2018’de kaybettiğimiz 180 milyon plak satarak efsaneler arasında haklı yerini çoktan kazanan Fransız-Ermeni şarkıcı Charles Aznavour’un biyografisi müzikal açıdan tatmin edici olsa da tarihi ve siyasi bağlamı zayıf kalmış bir film.

Dikdörtgen kek kalıplarını bilirsiniz, içine ne malzeme koyarsanız koyun aynı şekli alır. Kakaolusu, üzümlüsü, bademlisi… Geniş kitleye yönelik sanatçı biyografilerinde de benzer bir kalıp var: Yeteneğini kanıtlamak ve başarıya ulaşmak için çabalayan, engelleri aşan ama bu uğurda bazen hırsına bazen talihine bazen de zaafına yenik düşen, sevdiklerini ihmal eden, kıran, kaybeden, o şöhret ve zenginlik içinde yalnız kalan, mutsuz  ve / veya bağımlı olan ama ideallerinden şaşmayan, özüne, köklerine dönmeyi özleyen bir sanatçı tipi… 

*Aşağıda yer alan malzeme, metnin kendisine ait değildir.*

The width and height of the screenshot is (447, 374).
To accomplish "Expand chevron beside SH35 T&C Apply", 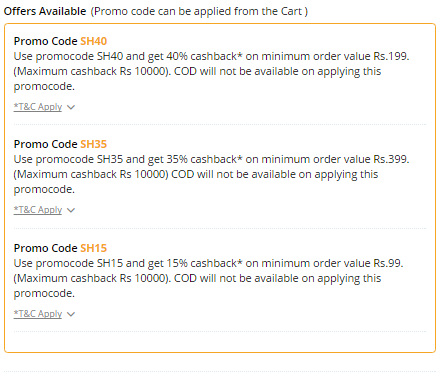I will (x=71, y=210).
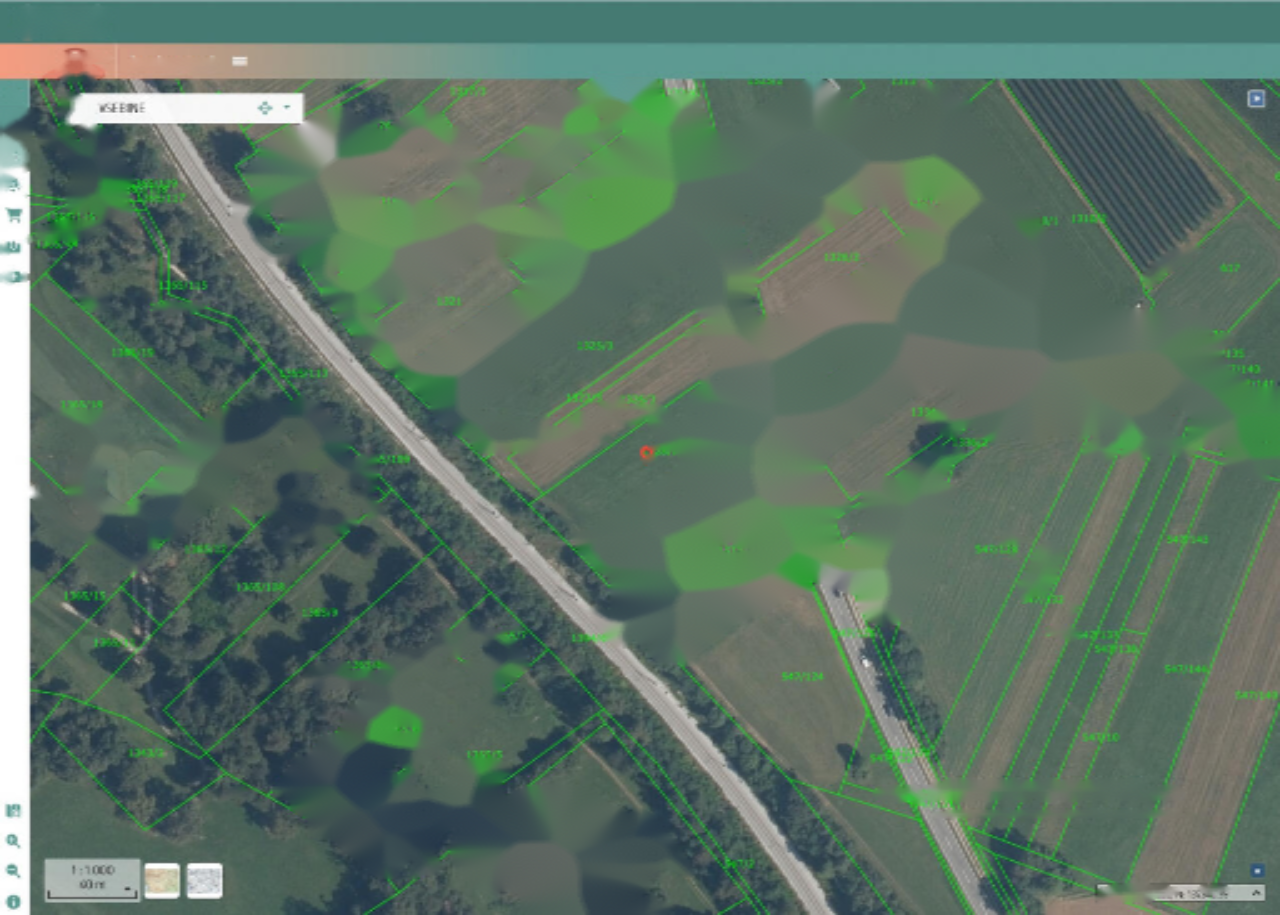Click the locate crosshair icon in search box
This screenshot has height=915, width=1280.
264,108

Giriş bölümünde izleyici sanatçının çocukluğunu, ailesini, ilk aşkını, meslekteki tırmanışını ilgiyle görüp onunla empati kuracak. Sonra ailesinden koptu, ilk aşkını terk etti, eşini aldattı, para ve şöhret uğruna ilkelerinden ödün verdi, alkolik oldu vs. diye ona kızacak ama dönüm noktasında eserlerinin etkisiyle ona hak verecek. Trajik bir sonu varsa, genç yaşta öldüyse üzülecek yoksa tanıdığı, sevdiği o sanatçı haline geldiği için onu affedecek, takdir edecek, büyüklüğünü kabul edecek diğer sevenleri gibi… Üstü güzelce kabarmış keki kalıptan çıkarıp dilimleyecek, afiyetle yiyecek yani… Ressam olur, yazar olur, müzisyen olur, oyuncu olur… Fark etmez, çay saatinde iyi gider.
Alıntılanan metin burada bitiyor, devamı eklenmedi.